*Aim of the task:* What you return must be the lines from the first one below through the one containing "The width and height of the screenshot is (750, 527).", exactly and with pictures excluded.

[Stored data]
=-=-=-=-=

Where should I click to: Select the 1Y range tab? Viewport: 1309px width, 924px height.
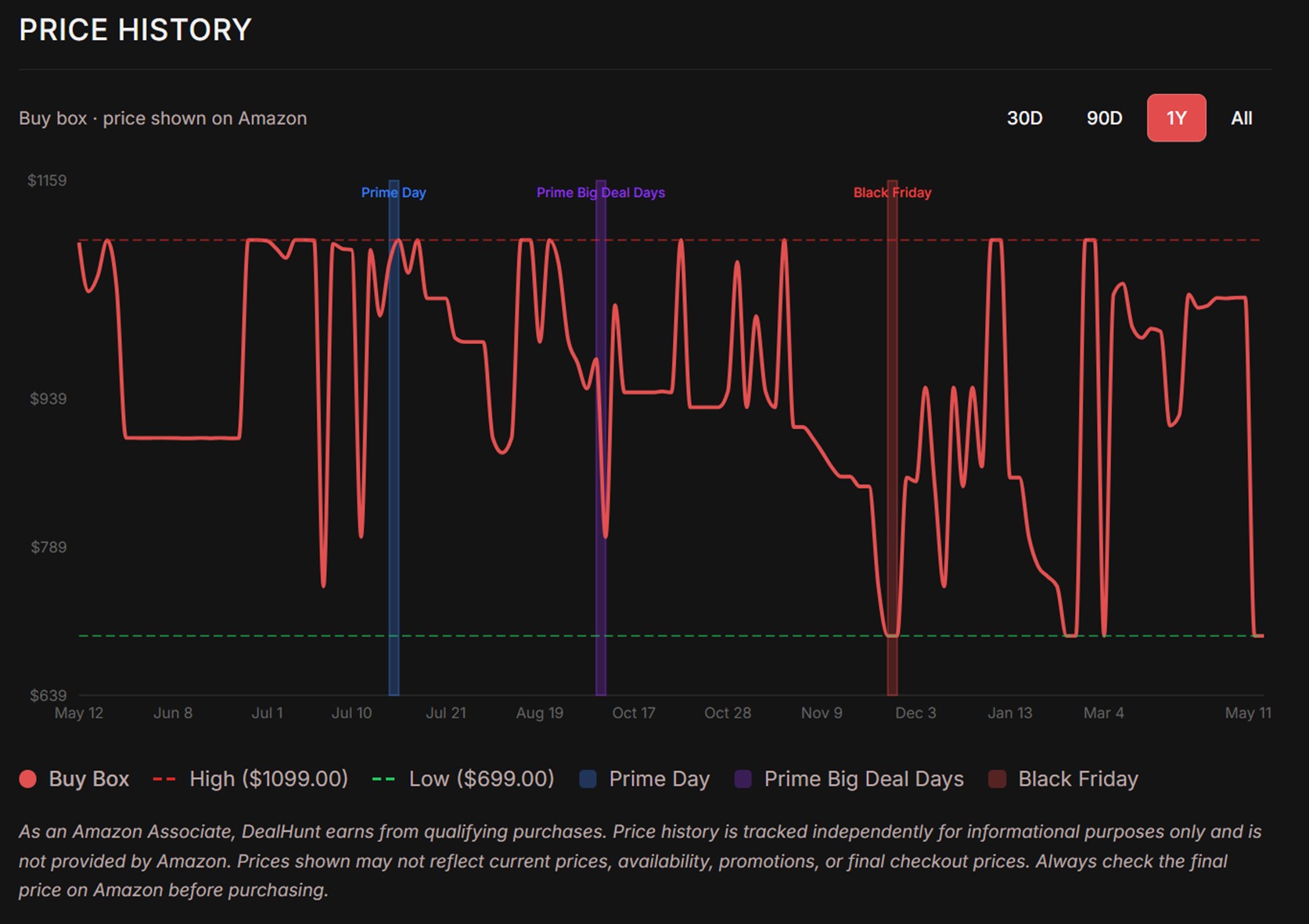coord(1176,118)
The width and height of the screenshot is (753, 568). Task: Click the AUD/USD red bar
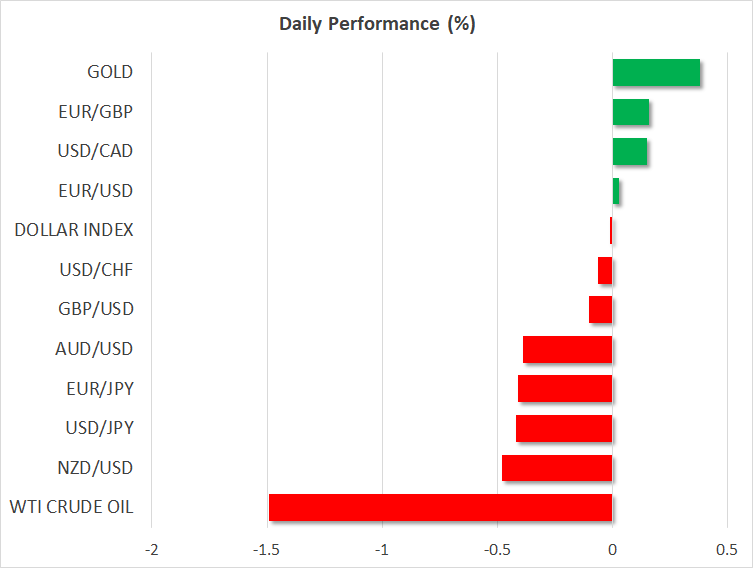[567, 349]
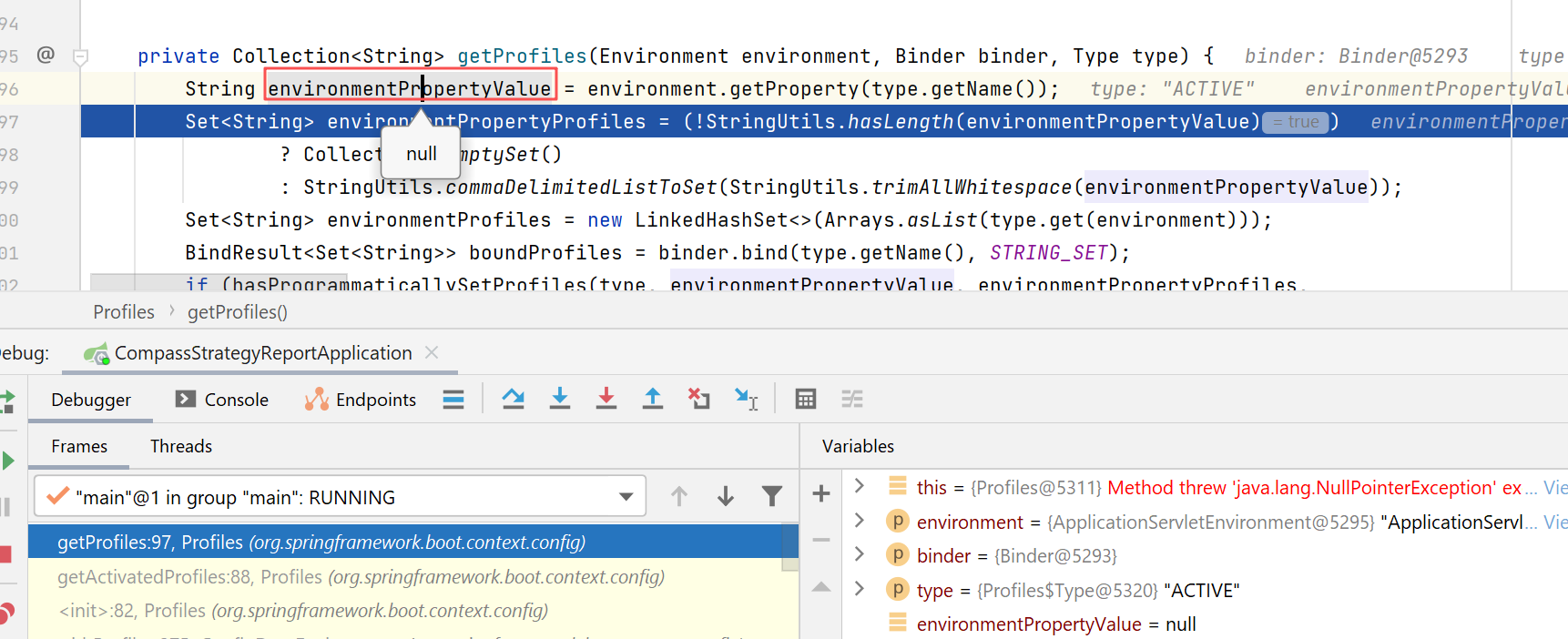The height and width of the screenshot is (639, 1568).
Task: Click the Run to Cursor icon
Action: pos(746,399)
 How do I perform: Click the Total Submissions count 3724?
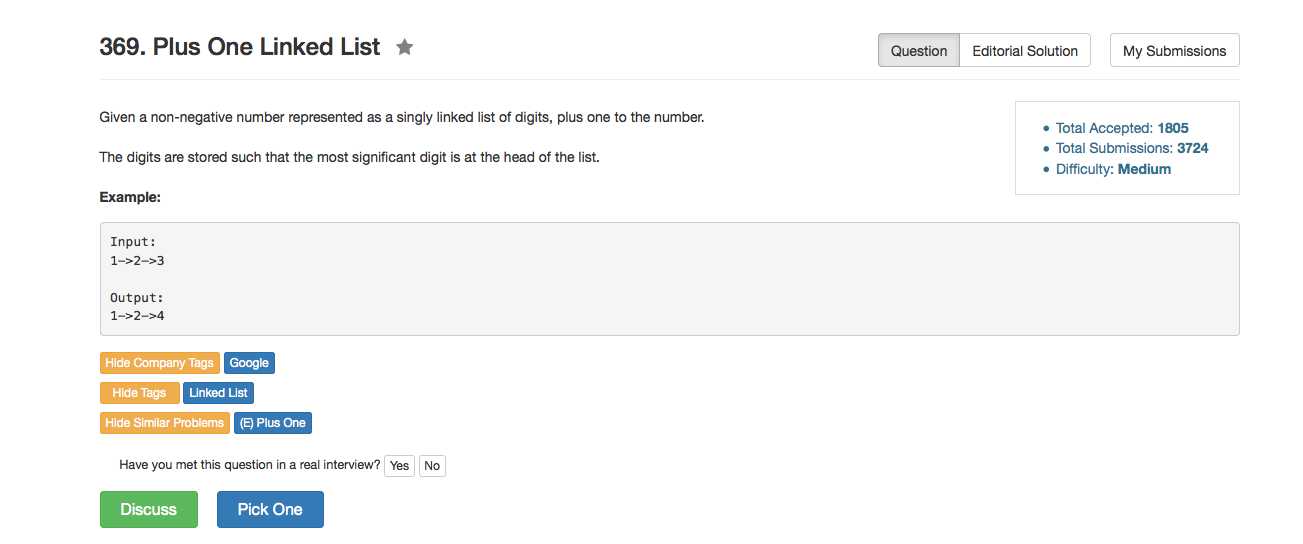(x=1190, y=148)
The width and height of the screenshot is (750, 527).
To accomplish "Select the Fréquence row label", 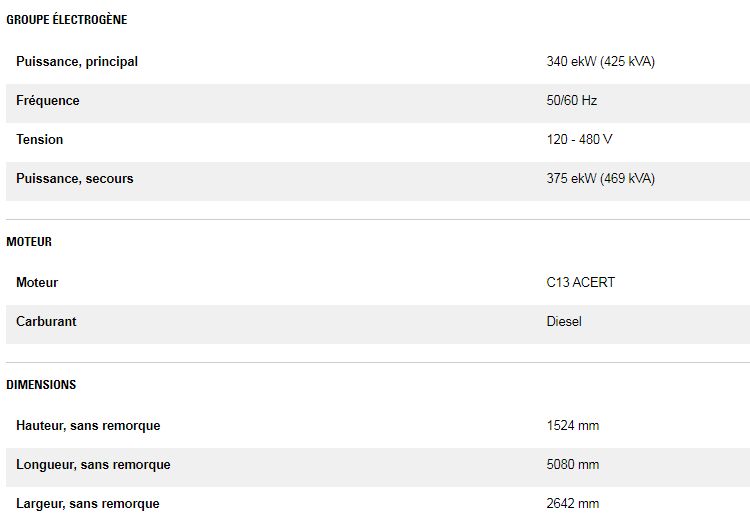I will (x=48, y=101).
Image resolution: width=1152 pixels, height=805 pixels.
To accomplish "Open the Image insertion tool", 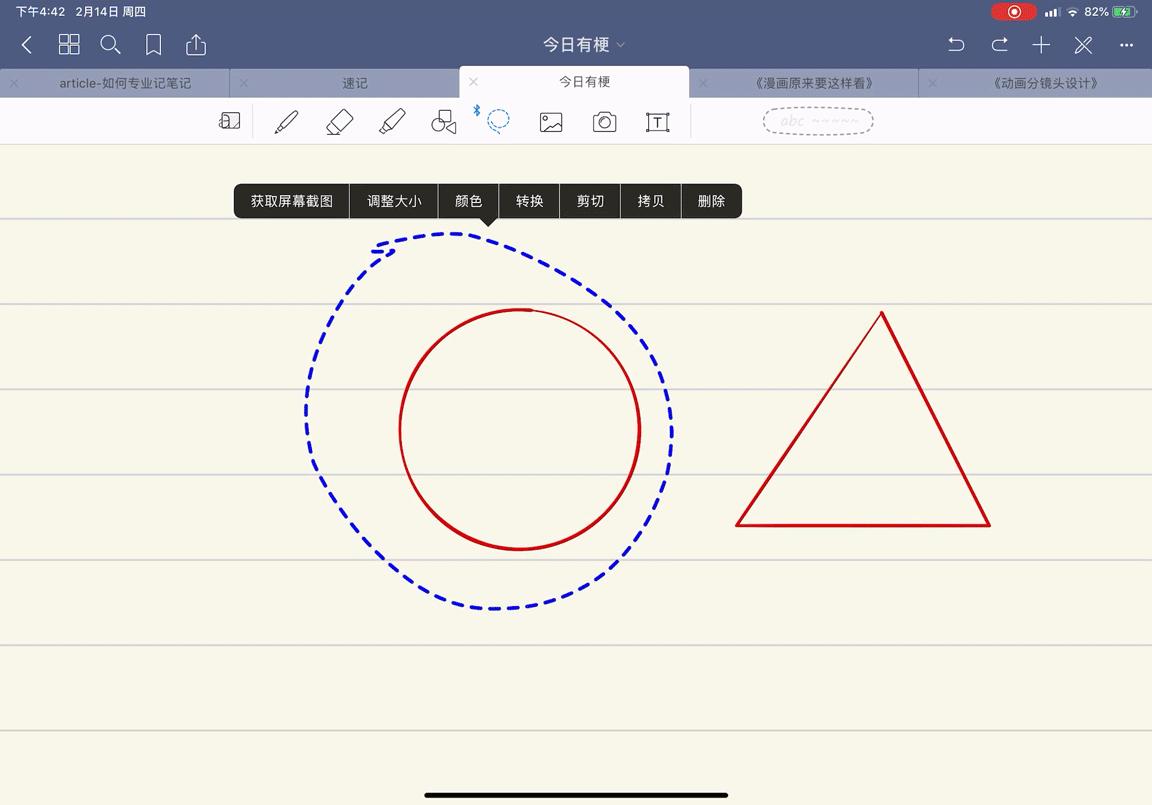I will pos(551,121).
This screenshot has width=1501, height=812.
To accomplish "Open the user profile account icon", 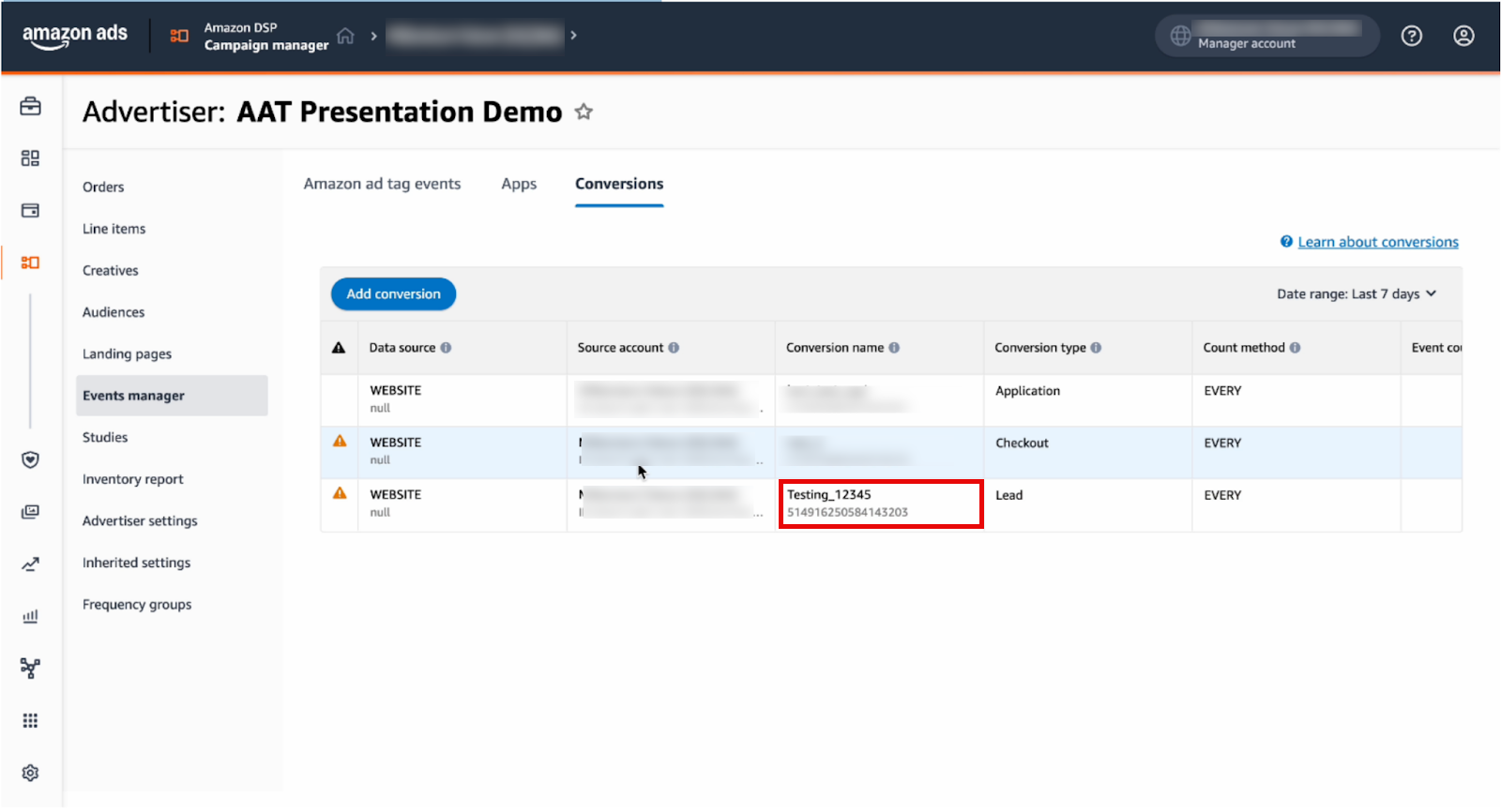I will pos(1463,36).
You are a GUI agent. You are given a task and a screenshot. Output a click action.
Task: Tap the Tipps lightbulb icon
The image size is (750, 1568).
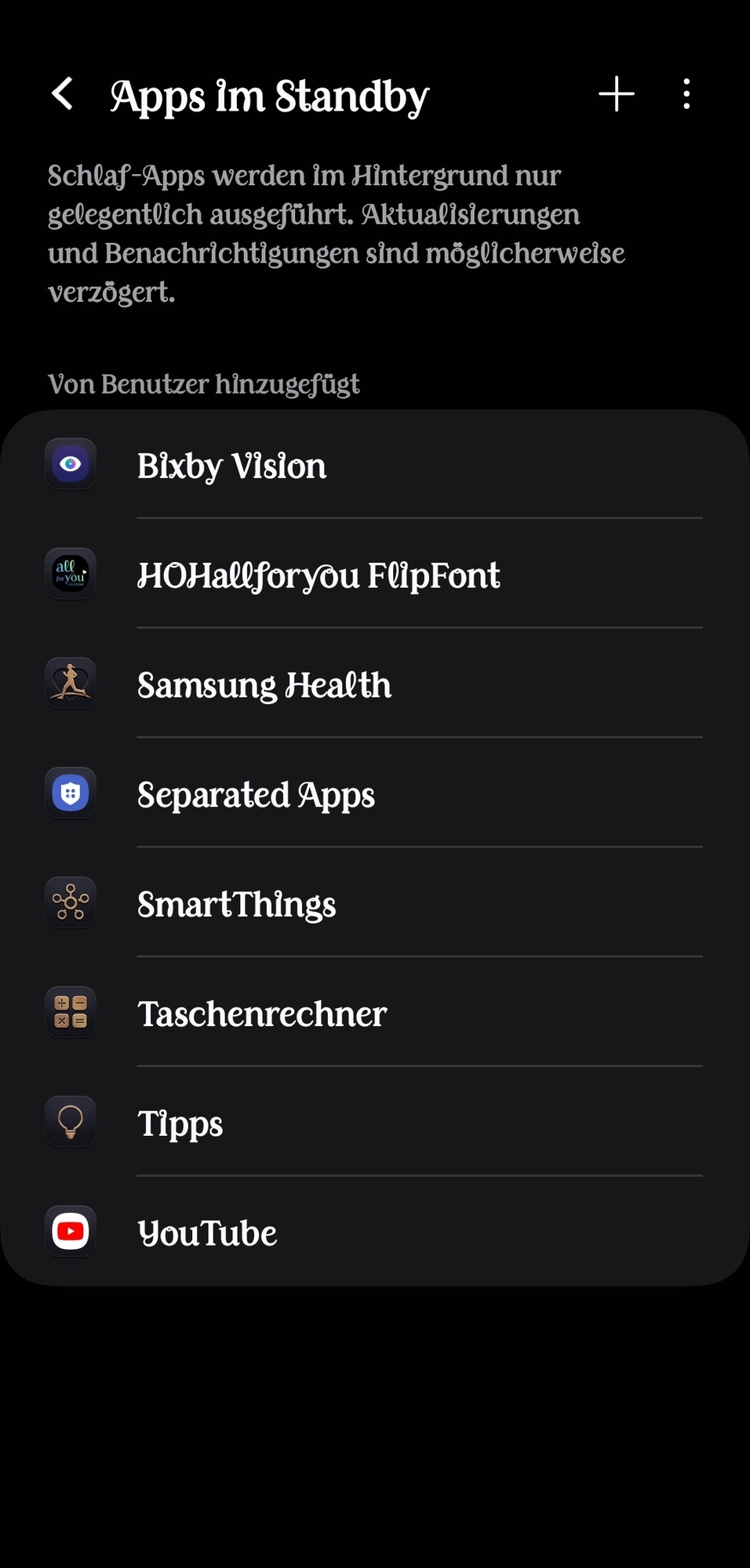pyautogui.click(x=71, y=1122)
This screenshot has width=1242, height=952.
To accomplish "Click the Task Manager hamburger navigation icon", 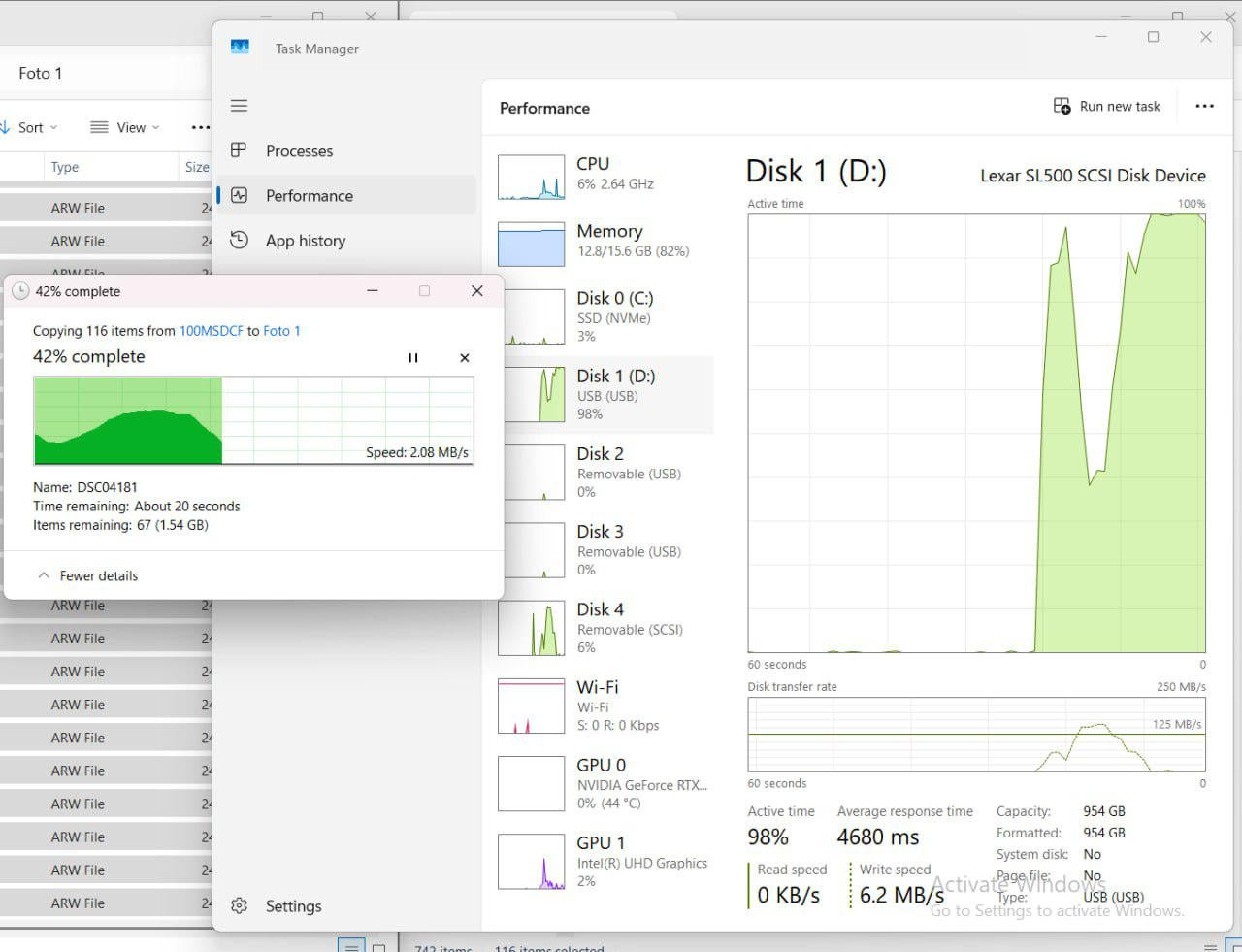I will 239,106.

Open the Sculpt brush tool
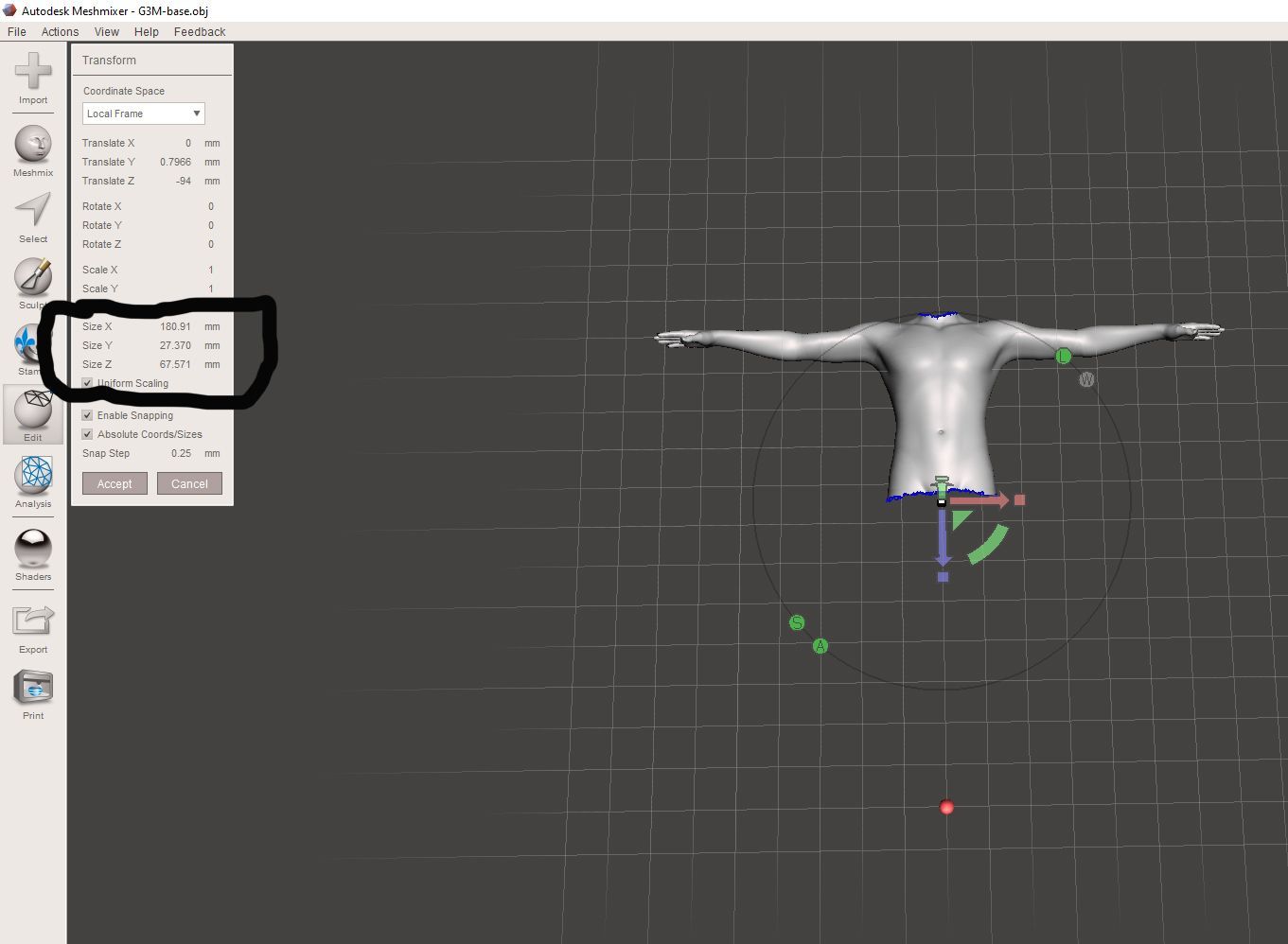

=-=-=-=-=

*Your response:*
Where should I click to: Select the 1Y range tab? Viewport: 1309px width, 924px height.
coord(1176,118)
The width and height of the screenshot is (753, 568). Task: Click the AUD/USD red bar
[567, 349]
The height and width of the screenshot is (639, 1568).
Task: Click the Run to Cursor icon
Action: pos(746,399)
 How do I perform: Click the Total Submissions count 3724?
(x=1190, y=148)
The width and height of the screenshot is (750, 527).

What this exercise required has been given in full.